## [SOAL LATIHAN]
• 1. Terjemahkan kalimat berikut dari artikel tentang kerawanan tsunami di Pacitan ke dalam bahasa Inggris: "Masyarakat perlu memahami konsep evakuasi mandiri, karena merupakan jaminan keselamatan yang sudah terbukti efektif."
• 2. Tuliskan kembali tanpa perubahan bagian entri yang dibuka oleh baris berisi "The width and height of the screenshot is (1042, 651)." dan ditutup oleh baris berisi "will click(x=196, y=284).", termasuk kedua baris tersebut.

## [BAGIAN DOKUMEN]
****************

Pacitan Rawan Tsunami, Masyarakat Perlu Pahami Konsep Evakuasi Mandiri

Jakarta – Wilayah Pacitan, Provinsi Jawa Timur, merupakan daerah rawan gempa dan tsunami sehingga masyarakat perlu memahami konsep evakuasi mandiri agar selamat dari ancaman bencana tersebut.

“Sebagai upaya mitigasi, ada banyak upaya yang dapat terlaksana untuk mencegah korban saat terjadi tsunami. Masyarakat perlu memahami konsep evakuasi mandiri,  karena merupakan jaminan keselamatan yang sudah terbukti efektif.” Kata Koordinator Mitigasi Gempa bumi dan Tsunami Badan Meteorologi, Klimatologi dan Geofisika (BMKG) Daryono di Jakarta, Selasa.

****************

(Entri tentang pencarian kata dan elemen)
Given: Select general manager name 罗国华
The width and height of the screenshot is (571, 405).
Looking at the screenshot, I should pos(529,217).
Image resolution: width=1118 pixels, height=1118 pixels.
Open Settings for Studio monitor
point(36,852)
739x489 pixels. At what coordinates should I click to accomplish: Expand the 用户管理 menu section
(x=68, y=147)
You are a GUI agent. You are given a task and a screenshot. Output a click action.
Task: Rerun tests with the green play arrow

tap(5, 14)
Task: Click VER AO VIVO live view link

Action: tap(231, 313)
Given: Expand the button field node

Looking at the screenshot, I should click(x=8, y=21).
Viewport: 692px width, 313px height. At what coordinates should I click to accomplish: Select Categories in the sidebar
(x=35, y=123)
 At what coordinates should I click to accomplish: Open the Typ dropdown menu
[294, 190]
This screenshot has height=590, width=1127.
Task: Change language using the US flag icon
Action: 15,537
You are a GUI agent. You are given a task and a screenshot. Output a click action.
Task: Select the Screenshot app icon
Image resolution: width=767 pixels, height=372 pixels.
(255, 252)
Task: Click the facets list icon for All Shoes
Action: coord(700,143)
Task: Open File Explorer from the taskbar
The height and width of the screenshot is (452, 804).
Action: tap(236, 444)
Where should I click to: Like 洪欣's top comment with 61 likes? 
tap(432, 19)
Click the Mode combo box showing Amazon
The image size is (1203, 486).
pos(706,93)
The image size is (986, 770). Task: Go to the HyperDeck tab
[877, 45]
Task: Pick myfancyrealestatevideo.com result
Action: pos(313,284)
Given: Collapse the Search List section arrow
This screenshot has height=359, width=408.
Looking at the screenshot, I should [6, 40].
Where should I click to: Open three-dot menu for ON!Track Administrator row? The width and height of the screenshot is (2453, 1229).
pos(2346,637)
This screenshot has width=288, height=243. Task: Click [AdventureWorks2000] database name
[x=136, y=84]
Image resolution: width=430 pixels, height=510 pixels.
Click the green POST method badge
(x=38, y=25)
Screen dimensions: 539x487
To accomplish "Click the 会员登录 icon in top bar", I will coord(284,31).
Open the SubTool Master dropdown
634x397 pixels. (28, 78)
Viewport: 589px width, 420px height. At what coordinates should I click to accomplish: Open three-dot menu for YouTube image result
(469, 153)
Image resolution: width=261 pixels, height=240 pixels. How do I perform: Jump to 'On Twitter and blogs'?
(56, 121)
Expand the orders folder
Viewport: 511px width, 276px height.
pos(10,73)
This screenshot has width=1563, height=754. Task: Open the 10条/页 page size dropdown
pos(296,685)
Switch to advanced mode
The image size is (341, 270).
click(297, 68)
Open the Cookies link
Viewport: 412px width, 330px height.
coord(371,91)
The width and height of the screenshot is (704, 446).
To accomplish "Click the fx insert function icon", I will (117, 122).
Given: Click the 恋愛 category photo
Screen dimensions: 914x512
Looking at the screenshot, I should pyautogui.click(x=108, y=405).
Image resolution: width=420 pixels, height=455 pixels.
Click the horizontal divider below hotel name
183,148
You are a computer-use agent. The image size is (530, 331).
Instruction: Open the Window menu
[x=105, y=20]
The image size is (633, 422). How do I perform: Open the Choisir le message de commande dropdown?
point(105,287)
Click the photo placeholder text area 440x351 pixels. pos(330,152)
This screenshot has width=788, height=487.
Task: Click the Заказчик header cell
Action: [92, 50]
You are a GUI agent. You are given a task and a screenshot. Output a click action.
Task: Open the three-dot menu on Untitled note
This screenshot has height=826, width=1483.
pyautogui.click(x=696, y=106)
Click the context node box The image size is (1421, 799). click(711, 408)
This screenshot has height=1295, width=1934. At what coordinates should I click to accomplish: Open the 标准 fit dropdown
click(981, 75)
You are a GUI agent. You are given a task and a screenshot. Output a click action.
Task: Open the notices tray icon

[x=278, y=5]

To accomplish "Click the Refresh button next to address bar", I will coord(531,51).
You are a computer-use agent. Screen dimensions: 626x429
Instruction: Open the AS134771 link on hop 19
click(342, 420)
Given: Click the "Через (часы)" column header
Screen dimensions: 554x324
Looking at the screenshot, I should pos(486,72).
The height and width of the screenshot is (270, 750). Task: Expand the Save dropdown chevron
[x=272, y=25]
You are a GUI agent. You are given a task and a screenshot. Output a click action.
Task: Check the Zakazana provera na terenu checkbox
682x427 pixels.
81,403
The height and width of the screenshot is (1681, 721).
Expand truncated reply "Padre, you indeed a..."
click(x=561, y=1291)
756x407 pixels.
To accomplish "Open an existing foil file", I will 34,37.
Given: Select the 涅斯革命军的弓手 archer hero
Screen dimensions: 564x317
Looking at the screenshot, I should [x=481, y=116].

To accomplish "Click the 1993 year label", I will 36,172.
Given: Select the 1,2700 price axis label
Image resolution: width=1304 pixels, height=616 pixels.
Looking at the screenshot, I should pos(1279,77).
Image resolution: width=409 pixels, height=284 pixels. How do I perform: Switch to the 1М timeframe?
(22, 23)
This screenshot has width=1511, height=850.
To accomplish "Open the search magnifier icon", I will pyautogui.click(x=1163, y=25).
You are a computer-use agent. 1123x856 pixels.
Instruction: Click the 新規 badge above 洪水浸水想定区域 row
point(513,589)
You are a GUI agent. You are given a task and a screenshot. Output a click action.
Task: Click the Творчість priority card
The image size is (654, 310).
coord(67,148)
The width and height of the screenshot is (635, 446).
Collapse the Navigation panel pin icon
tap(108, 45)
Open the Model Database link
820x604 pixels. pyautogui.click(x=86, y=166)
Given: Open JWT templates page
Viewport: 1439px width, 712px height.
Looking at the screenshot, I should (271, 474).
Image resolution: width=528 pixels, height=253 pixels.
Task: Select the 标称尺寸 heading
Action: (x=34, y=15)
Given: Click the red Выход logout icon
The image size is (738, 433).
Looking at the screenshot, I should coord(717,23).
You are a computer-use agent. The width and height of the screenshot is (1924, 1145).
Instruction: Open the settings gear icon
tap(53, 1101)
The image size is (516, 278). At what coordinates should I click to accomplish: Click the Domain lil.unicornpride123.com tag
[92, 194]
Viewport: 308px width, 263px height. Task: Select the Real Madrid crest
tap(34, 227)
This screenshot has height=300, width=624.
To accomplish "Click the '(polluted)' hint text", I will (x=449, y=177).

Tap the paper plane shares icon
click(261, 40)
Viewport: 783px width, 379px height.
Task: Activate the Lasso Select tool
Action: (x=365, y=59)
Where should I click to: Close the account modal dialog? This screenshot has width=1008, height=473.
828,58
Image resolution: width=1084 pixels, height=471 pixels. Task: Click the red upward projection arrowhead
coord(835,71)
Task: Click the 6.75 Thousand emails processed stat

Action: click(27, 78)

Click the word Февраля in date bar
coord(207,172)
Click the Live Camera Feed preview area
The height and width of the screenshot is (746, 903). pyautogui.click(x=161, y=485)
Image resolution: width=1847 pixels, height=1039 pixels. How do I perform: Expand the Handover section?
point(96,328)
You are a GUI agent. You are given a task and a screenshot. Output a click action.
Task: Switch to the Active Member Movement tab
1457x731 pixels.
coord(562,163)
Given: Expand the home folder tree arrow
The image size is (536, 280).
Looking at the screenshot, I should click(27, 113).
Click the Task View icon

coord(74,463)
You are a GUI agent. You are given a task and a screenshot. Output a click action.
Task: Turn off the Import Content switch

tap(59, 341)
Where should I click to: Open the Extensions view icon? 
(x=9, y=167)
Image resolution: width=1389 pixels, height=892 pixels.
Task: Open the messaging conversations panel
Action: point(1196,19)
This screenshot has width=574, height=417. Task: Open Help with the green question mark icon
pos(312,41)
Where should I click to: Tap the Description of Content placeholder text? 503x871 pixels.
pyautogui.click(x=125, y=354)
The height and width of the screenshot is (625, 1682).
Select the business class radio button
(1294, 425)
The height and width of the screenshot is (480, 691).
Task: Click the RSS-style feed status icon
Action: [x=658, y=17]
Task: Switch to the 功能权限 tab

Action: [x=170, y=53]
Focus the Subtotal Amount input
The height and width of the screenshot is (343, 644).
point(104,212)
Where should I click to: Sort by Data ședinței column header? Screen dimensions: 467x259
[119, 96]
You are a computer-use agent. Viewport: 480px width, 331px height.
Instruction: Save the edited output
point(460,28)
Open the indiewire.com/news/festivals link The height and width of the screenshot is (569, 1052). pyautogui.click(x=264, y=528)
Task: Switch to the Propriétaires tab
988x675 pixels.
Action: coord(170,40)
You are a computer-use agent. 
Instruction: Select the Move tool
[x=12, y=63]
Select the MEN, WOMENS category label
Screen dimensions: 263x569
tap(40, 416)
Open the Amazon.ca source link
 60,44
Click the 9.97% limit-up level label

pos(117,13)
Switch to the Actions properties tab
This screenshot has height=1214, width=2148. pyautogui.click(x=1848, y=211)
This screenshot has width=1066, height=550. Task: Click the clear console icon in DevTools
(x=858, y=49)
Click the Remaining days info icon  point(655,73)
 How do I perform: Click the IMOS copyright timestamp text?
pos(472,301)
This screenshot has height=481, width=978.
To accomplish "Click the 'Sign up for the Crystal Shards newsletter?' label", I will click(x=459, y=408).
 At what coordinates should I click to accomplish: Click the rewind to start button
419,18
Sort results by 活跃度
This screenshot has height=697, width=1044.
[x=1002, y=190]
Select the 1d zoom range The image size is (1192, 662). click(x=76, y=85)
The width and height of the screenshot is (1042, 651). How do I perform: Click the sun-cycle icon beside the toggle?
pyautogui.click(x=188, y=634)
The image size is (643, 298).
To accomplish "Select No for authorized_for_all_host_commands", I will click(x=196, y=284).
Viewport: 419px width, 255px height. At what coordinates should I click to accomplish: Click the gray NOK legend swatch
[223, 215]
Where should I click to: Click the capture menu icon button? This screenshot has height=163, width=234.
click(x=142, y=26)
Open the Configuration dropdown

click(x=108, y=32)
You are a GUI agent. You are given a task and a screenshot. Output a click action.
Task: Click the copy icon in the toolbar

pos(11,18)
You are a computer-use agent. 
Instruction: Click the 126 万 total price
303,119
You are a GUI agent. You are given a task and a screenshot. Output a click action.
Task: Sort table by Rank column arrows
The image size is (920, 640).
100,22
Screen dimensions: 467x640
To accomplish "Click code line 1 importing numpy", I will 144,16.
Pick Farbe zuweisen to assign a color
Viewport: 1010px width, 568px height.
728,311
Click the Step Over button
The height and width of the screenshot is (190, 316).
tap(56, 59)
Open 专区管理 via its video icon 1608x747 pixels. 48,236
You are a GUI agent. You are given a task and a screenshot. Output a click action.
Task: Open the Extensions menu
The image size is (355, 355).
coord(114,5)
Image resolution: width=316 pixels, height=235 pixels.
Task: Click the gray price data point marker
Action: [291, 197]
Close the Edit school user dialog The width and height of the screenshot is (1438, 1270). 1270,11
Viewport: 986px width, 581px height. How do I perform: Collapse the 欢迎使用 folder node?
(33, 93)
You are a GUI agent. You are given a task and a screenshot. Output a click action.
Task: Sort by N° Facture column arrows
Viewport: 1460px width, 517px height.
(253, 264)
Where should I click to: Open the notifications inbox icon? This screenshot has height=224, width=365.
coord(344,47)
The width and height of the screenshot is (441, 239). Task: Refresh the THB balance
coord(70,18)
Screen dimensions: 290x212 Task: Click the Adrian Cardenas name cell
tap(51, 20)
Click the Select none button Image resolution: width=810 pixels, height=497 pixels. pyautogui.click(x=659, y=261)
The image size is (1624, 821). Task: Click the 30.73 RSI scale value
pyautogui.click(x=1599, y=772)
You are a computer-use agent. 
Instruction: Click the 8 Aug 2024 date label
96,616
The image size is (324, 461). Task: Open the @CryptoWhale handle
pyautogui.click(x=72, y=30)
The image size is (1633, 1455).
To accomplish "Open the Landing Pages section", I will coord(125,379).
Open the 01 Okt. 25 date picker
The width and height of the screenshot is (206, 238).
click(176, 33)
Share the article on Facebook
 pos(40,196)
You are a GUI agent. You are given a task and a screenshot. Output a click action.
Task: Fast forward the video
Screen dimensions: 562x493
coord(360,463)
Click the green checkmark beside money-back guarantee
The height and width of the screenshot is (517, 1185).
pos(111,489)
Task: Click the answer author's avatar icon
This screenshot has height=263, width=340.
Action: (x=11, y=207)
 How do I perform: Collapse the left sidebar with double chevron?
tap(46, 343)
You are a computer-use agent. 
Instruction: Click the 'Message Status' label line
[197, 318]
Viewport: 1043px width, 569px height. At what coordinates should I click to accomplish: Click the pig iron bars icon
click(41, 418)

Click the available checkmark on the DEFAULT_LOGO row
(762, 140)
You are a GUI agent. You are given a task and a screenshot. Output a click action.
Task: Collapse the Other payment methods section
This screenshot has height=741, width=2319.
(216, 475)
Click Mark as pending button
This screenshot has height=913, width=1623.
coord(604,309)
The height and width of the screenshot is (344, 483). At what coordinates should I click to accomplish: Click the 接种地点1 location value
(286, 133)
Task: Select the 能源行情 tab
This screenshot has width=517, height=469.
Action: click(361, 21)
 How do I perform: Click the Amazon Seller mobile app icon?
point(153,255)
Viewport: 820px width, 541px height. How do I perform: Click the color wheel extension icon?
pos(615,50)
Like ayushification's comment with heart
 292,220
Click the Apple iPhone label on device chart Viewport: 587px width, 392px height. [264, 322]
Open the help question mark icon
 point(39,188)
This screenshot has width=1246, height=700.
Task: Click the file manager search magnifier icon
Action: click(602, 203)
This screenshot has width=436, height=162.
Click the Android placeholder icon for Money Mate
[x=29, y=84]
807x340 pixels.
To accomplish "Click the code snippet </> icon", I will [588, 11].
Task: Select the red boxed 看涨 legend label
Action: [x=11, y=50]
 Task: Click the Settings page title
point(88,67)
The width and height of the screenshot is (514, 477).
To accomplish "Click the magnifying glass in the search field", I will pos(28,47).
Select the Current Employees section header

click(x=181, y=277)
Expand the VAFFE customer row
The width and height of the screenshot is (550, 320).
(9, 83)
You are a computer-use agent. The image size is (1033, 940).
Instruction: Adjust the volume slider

****************

## [JAWABAN TIAP SOAL]
• 1. The public needs to understand the concept of self-evacuation, because it is a guarantee of safety that has been proven effective.

• 2.
The width and height of the screenshot is (1042, 651). How do I perform: Click the sun-cycle icon beside the toggle?
pyautogui.click(x=188, y=634)
The image size is (643, 298).
To accomplish "Select No for authorized_for_all_host_commands", I will click(x=196, y=284).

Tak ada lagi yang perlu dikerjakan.